Plusieurs îles se trouvant sur la trajectoire de Maria, comme Saint-Martin, se relèvent encore péniblement de l’impact d’Irma. Photo : Reuters

La tempête tropicale Maria représenterait une menace croissante contre des îles des Caraïbes déjà dévastées par l’ouragan Irma, affirme le Centre national des ouragans (NHC) des États-Unis.

Associated Press

Selon cet organisme, Maria devrait se transformer en un ouragan de grande importance. La tempête se déplace actuellement au-dessus des Îles du Vent en direction de Porto Rico, de la République dominicaine et d’Haïti.

Des avertissements d’ouragan étaient en vigueur pour ces mêmes îles qui peinent déjà à surmonter la dévastation provoquée par l’ouragan Irma, y compris Saint-Martin, Saint-Barthélemy ainsi qu’Antigua-et-Barbuda.

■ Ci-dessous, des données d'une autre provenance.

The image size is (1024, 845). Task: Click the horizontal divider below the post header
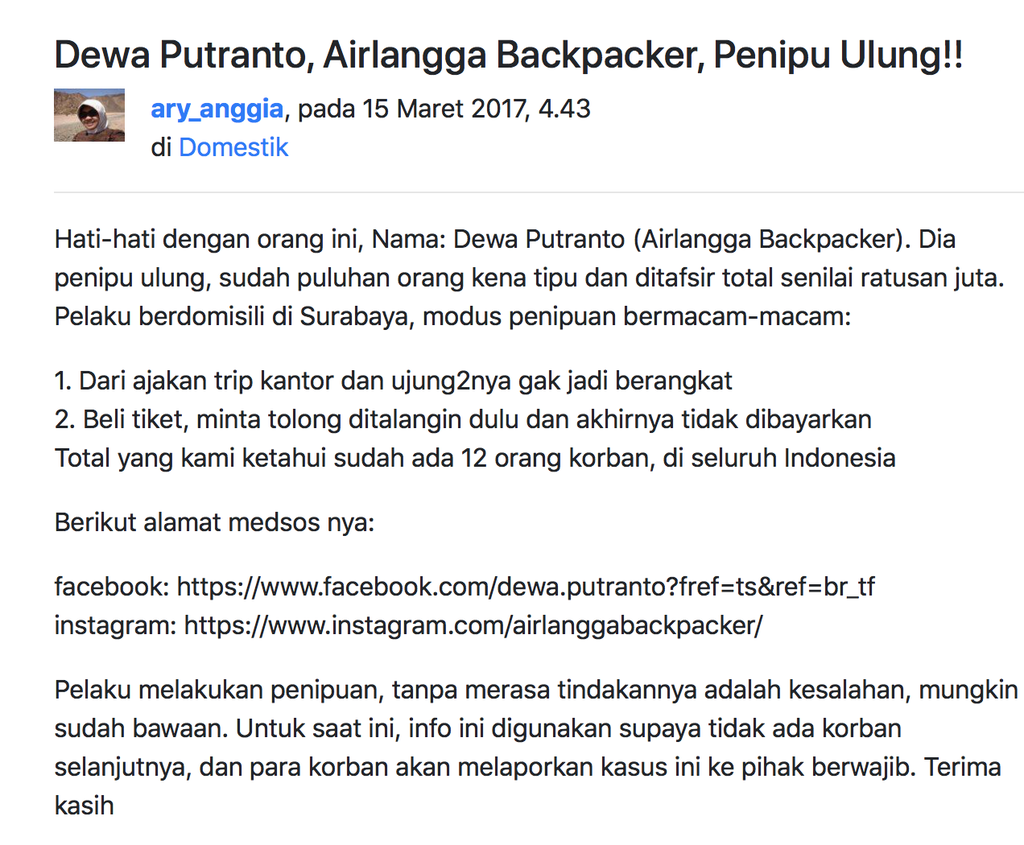539,193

Dimanche matin, la tempête soufflait avec des vents de 100 km/h et se dirigeait vers le nord-ouest à une vitesse de 24 km/h.

Pendant ce temps, l’ouragan Jose, toujours présent dans l’Atlantique, poursuit son voyage vers le nord, suscitant la formation de vagues violentes et de forts courants, mais ne devrait pas toucher terre.

L’ouragan se trouve à environ 680 km au sud-est de Cap Hatteras, en Caroline du Nord, et se déplace vers le nord à raison de 13 km par heure.

De l’autre côté du continent, la menace contre la ville mexicaine de Los Cabos, au bord du Pacifique, semblait s’amenuiser alors que la tempête tropicale Norma perd de la puissance et devrait demeurer au large des côtes.

Il y a deux semaines, cette région de la péninsule de Basse-Californie avait été frappée par une autre tempête tropicale, Lidia, qui a inondé des rues et des maisons, en plus de faire au moins quatre morts.

Le gouvernement de l’État de Basse-Californie du Sud a préparé des abris et annulé les classes prévues lundi, en plus du défilé militaire qui devait avoir lieu dans la capitale de l’État, La Paz.

Enfin, la journée de samedi a donné naissance à deux autres tempêtes tropicales : Lee est apparue dans l’Atlantique, tandis qu’Otis se formait dans le Pacifique. Aucune des deux ne menace la terre ferme.